# Brief:
Rewrite the data from the line containing "Task: Open the History menu" to the line containing "coord(10,119)", substituting "magnifier icon" for "search icon" and leaving everything else unchanged.

(Entries on target coordinates)
+===+

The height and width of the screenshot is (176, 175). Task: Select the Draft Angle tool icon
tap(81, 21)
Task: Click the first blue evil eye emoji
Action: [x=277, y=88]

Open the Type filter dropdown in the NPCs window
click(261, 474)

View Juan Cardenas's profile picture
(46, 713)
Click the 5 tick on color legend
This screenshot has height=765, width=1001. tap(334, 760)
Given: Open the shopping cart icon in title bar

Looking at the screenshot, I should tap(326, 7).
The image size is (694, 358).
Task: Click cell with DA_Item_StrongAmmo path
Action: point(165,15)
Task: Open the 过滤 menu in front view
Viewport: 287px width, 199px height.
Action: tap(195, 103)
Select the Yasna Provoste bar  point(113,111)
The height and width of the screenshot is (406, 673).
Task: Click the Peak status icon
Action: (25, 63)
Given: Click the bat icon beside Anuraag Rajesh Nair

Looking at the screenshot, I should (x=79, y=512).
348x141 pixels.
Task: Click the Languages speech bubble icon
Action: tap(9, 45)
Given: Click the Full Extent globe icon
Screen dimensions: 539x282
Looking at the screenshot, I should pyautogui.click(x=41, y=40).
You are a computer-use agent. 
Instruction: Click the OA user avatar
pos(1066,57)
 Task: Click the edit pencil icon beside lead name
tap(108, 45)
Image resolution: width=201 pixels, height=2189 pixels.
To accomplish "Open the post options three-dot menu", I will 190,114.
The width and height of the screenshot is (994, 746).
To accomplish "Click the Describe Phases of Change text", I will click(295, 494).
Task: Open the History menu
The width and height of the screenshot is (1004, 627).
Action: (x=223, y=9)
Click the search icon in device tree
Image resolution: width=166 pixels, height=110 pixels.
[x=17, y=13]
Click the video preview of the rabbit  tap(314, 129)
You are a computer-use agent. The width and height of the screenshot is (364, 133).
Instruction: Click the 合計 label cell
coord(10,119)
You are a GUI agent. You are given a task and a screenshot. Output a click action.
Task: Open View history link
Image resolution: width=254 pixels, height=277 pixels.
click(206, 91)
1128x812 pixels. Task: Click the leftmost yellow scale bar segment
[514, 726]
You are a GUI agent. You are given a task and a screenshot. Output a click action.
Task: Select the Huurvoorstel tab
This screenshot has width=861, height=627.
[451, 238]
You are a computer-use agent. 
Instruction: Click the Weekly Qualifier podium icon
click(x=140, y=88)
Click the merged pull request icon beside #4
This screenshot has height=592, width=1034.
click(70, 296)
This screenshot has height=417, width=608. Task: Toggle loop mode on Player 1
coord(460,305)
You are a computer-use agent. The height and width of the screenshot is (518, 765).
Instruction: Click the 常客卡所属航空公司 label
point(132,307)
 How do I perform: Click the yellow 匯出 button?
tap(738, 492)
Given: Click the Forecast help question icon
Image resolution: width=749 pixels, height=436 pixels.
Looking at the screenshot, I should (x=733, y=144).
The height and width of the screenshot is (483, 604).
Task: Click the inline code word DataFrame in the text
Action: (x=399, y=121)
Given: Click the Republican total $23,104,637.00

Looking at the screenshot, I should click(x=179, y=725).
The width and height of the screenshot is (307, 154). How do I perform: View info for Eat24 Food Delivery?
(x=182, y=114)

+===+

# Answer to the exercise:
Task: Open the History menu
The width and height of the screenshot is (1004, 627).
Action: (x=223, y=9)
Click the magnifier icon in device tree
Image resolution: width=166 pixels, height=110 pixels.
[x=17, y=13]
Click the video preview of the rabbit  tap(314, 129)
You are a computer-use agent. The width and height of the screenshot is (364, 133).
Instruction: Click the 合計 label cell
coord(10,119)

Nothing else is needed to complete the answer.